Although there was a host of new Treasury and municipal issues last week, activity was light and the bond market should have closed for the Labor Day holiday. It certainly was a good time to be on vacation in the face of a very apathetic and extremely dull market.

This uninteresting market atmosphere may be masking an underlying event: namely that the bond market rally, if not already over, is dying a slow death. This is not to say that interest rates will skyrocket, but further declines in rates may prove very difficult. The economy has slowed from an unsustainable pace, but still remains strong. Credit demands, both short- and long-term, have been surprisingly robust.

The municipal bond market provides a snapshot of the overall market. Since the rally began near the end of June, more than $11 billion in new issues have been marketed as investors became more positive in their outlook and as interest rates declined. But the dynamics of the tax-free market changed in the process. One major buyer initiated a large purchasing program that has helped the market. In the absence of strong buyers such as commercial banks and fire and casualty insurance companies, the municipal market needed the purchasing power of this major buyer along with open-end mutual funds and unit investment trusts (UITs).

Peter Gordon, municipal manager of the Rowe Price funds, adds that, "With the market going up, a lot of buyers became traders who bought and sold bonds for a one-quarter- to a one-half-a-point profit. When the returns on the UITs reached 10 percent, the retail demand for the UITs slowed and, consequently, the UITs' support of the market slowed as well. When the traders realize that they can't continue to make easy profits, they will leave the market, too. As a result, there will be an imbalance in the supply of new tax-free issues and the demand for them from buyers. At that point, the marketplace will reflect the true status of the market more accurately, and interest rates will rise."

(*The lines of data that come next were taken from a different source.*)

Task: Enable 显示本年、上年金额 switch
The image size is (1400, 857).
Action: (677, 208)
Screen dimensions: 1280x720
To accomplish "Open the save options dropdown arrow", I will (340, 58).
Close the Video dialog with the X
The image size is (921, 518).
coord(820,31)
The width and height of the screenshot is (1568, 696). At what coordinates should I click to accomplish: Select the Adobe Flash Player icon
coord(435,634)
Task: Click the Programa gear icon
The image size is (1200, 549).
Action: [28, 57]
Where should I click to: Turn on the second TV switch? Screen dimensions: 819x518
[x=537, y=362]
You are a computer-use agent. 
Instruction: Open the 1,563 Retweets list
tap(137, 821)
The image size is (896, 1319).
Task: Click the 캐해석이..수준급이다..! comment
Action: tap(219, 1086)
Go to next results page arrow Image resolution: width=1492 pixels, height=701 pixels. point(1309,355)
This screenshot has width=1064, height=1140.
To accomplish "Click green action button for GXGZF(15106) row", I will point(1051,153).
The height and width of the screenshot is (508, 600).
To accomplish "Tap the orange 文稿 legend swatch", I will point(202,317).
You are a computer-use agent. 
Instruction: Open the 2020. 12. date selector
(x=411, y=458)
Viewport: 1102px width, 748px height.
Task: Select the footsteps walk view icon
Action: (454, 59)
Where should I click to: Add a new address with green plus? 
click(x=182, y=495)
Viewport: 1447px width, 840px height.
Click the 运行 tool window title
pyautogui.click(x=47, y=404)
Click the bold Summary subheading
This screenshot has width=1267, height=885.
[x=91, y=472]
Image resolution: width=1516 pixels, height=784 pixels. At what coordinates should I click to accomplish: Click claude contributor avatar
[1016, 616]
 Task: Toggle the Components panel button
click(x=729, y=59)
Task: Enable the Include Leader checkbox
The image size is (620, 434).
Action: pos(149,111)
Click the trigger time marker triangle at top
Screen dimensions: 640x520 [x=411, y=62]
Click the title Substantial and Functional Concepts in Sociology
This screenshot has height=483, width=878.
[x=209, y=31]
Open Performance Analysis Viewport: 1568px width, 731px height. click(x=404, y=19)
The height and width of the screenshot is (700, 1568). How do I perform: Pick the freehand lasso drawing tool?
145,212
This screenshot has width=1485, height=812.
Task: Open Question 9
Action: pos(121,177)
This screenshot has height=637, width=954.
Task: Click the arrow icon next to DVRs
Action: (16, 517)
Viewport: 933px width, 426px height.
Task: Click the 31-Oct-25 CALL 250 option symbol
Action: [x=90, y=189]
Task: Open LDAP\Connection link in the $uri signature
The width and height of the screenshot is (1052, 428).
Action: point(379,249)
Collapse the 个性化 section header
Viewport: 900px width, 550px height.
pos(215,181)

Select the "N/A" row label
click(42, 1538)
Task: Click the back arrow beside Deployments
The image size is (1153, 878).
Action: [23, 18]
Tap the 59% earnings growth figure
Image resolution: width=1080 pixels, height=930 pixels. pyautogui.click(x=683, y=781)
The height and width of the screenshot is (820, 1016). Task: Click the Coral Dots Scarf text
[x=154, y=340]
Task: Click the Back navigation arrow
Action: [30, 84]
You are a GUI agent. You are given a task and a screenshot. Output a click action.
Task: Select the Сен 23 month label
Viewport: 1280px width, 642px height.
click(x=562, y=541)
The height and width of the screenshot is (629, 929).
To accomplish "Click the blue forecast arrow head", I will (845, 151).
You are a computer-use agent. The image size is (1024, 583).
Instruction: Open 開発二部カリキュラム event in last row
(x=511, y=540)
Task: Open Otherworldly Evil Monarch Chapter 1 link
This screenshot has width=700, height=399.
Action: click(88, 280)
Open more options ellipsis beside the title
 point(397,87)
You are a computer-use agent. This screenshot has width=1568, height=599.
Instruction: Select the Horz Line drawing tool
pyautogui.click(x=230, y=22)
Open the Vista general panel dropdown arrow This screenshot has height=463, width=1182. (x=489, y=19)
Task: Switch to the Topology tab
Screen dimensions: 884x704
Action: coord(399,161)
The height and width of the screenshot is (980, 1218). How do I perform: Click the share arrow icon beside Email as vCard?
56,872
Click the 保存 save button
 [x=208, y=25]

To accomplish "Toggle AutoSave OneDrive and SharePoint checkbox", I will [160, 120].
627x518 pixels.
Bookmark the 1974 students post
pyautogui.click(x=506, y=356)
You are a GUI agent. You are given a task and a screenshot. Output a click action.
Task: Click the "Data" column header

Perhaps we are close to the "true status of the market." The municipal 30-day forward calendar is $3.6 billion, while the secondary market float of inventory, as advertised in the Blue List, is $1.7 billion. Municipal Market Data Inc. of Boston notes that this $1.7 billion is the highest level reached in the Blue List since April 12, 1984.

The bottom line for the municipal market is that, as rates have declined and the new-issue and secondary-market volume has increased, demand has decreased. In this situation, prices will be cut on the inventory, and yields will rise not only in the secondary market but on the new issues as well.